**Exercise details:**
From the entries below, copy exactly the lines from the one that contains "Screen dimensions: 648x553" through the one that contains "Task: Expand the Configuration section", both included, and only those.

**Information:**
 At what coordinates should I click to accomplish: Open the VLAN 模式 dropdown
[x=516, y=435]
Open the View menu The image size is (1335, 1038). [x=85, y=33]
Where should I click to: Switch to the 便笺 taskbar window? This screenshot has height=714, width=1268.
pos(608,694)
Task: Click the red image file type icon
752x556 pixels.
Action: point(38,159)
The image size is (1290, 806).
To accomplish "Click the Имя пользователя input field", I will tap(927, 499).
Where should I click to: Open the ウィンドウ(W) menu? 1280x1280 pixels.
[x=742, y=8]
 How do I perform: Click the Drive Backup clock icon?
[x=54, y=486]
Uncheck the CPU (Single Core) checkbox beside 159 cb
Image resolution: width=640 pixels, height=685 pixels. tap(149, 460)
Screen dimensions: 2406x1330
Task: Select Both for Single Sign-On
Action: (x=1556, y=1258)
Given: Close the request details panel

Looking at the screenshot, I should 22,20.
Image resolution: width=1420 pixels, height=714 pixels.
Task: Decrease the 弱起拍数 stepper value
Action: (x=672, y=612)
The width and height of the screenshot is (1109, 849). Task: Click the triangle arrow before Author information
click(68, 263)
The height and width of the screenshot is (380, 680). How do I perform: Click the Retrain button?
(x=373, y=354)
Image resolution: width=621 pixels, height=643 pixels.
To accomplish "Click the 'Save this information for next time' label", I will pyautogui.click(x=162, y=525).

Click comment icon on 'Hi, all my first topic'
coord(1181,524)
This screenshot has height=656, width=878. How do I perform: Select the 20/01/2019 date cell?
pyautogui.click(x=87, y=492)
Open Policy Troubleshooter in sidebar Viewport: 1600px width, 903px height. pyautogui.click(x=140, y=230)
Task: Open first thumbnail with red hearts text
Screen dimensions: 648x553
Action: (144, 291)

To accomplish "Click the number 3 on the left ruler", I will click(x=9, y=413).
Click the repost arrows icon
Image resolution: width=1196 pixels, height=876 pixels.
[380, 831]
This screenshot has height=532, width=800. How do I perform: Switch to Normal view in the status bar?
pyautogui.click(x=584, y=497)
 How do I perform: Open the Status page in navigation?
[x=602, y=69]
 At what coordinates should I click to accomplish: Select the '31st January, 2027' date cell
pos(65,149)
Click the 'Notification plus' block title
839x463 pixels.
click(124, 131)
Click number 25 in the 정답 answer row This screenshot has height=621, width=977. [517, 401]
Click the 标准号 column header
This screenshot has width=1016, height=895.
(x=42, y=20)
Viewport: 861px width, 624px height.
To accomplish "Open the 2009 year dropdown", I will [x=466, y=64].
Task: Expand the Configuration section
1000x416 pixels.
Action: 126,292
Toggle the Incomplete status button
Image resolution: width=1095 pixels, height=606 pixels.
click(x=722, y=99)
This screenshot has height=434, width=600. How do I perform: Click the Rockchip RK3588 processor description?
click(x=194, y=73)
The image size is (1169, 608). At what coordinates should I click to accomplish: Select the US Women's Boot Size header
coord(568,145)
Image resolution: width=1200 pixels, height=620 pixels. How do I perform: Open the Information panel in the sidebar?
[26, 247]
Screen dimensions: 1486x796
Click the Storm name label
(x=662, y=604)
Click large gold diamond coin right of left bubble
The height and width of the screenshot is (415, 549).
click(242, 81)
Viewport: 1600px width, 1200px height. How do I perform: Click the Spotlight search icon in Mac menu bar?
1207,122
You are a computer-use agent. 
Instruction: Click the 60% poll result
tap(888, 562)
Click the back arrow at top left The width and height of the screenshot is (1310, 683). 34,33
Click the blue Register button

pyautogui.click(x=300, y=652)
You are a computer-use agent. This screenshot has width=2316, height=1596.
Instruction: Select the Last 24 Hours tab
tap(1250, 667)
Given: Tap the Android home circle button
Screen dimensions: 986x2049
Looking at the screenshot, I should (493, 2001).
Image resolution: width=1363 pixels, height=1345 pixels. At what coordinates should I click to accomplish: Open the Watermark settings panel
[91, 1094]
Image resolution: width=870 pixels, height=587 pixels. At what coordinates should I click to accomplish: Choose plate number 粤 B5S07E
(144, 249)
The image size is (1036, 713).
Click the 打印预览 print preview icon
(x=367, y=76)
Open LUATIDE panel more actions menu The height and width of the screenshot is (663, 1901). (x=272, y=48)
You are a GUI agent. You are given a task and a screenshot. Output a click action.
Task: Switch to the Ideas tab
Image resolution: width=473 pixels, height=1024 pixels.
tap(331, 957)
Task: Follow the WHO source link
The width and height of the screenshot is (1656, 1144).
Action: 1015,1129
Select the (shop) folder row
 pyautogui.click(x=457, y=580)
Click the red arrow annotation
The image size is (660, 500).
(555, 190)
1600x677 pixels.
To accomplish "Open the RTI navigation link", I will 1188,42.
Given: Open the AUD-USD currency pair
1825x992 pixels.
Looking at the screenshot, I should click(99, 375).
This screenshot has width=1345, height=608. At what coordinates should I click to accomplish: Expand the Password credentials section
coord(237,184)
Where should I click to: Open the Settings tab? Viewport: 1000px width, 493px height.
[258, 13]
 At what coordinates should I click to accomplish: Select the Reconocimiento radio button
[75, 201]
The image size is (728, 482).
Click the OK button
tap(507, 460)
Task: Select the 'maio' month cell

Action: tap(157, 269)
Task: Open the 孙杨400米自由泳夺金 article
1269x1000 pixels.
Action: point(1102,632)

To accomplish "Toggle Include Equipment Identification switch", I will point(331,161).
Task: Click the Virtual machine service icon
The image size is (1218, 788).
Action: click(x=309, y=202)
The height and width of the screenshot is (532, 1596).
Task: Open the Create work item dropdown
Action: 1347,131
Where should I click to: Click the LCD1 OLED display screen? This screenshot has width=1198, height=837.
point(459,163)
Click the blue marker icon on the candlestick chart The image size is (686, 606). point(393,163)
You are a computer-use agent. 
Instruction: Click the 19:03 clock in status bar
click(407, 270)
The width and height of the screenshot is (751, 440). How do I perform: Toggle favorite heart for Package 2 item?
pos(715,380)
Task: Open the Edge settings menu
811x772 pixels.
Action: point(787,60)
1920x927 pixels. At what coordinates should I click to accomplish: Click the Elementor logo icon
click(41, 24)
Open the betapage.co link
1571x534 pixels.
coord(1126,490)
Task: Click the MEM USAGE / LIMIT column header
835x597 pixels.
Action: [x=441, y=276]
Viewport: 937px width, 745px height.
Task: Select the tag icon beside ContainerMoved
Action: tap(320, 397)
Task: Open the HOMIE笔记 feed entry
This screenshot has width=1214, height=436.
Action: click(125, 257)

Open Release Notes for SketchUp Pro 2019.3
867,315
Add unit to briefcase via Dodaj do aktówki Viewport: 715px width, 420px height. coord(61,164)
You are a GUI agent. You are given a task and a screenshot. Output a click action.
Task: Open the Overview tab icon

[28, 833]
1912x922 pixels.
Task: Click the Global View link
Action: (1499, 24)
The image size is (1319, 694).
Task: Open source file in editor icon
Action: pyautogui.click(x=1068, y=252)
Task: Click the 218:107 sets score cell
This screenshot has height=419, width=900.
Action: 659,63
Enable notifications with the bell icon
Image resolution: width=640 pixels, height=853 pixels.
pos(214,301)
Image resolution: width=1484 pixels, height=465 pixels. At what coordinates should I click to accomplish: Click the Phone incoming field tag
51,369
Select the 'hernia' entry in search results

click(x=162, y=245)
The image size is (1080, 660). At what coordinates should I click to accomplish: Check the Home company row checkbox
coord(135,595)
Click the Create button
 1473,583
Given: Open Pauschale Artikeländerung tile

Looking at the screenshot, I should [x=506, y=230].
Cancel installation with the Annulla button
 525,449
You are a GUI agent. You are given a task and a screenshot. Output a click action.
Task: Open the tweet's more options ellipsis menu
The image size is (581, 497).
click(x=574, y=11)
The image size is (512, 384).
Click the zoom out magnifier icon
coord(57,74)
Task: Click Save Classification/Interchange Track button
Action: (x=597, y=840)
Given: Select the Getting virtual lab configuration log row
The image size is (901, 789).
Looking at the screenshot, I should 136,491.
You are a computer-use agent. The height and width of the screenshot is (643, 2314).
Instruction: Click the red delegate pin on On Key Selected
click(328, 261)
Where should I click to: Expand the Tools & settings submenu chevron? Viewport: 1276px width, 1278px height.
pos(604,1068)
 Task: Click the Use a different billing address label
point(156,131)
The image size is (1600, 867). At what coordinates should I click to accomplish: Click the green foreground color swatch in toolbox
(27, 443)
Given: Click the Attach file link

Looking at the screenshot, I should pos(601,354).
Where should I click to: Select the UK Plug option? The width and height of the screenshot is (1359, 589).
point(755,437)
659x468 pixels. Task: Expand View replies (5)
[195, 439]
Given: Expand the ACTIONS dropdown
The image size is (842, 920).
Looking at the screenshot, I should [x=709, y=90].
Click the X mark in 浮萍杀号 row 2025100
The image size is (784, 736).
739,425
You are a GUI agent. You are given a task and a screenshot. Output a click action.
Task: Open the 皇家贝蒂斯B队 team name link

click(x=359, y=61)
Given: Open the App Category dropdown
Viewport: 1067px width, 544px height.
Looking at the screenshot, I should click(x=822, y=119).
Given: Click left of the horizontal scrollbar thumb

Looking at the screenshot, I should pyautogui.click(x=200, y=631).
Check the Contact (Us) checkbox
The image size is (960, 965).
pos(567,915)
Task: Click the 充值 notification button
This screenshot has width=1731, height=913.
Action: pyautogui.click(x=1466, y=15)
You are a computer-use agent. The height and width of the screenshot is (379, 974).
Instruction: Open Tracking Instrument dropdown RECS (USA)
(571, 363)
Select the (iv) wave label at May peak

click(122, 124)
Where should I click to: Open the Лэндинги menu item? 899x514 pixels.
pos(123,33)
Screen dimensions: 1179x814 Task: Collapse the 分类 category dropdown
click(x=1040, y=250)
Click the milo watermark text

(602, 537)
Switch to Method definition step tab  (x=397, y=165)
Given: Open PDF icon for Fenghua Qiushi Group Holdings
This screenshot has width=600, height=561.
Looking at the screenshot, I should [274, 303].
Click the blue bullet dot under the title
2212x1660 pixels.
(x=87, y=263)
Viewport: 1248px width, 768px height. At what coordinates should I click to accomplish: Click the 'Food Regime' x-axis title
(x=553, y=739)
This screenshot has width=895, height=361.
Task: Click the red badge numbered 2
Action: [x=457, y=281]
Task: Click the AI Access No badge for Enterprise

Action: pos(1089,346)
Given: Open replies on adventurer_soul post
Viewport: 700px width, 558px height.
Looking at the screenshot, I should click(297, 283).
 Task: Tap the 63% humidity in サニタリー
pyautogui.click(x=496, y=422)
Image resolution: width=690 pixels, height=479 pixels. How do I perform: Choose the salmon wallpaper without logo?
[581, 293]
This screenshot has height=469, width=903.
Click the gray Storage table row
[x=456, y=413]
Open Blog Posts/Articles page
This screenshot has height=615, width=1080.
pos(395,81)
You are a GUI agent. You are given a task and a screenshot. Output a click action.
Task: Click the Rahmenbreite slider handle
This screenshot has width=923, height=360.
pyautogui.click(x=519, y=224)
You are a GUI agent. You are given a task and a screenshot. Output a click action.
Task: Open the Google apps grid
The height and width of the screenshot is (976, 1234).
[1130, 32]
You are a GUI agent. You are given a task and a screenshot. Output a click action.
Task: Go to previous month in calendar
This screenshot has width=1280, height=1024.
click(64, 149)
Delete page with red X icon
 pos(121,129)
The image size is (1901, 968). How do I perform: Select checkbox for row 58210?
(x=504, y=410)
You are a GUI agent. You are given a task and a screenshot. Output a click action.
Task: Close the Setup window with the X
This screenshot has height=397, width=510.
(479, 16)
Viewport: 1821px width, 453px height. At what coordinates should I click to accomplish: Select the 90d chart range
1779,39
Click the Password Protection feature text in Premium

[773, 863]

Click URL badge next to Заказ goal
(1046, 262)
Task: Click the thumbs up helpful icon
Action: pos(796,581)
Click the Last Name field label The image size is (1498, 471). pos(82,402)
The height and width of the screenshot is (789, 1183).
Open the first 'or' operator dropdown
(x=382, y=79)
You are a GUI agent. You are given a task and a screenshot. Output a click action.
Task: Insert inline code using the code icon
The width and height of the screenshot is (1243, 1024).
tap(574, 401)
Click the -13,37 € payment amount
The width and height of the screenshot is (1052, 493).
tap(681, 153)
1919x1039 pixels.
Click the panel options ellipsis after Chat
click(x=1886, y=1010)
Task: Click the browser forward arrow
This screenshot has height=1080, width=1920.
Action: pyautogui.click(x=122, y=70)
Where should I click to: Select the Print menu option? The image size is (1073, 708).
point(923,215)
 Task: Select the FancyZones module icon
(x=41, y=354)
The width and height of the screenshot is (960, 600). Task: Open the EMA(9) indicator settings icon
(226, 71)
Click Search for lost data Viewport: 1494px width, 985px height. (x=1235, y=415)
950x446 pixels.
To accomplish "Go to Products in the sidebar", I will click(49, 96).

**The answer:**
Screen dimensions: 648x553
Action: (144, 291)

To accomplish "Click the number 3 on the left ruler", I will click(x=9, y=413).
Click the repost arrows icon
Image resolution: width=1196 pixels, height=876 pixels.
[380, 831]
This screenshot has height=532, width=800. How do I perform: Switch to Normal view in the status bar?
pyautogui.click(x=584, y=497)
 How do I perform: Open the Status page in navigation?
[x=602, y=69]
 At what coordinates should I click to accomplish: Select the '31st January, 2027' date cell
pos(65,149)
Click the 'Notification plus' block title
839x463 pixels.
click(124, 131)
Click number 25 in the 정답 answer row This screenshot has height=621, width=977. [517, 401]
Click the 标准号 column header
This screenshot has width=1016, height=895.
(x=42, y=20)
Viewport: 861px width, 624px height.
To accomplish "Open the 2009 year dropdown", I will [x=466, y=64].
Task: Expand the Configuration section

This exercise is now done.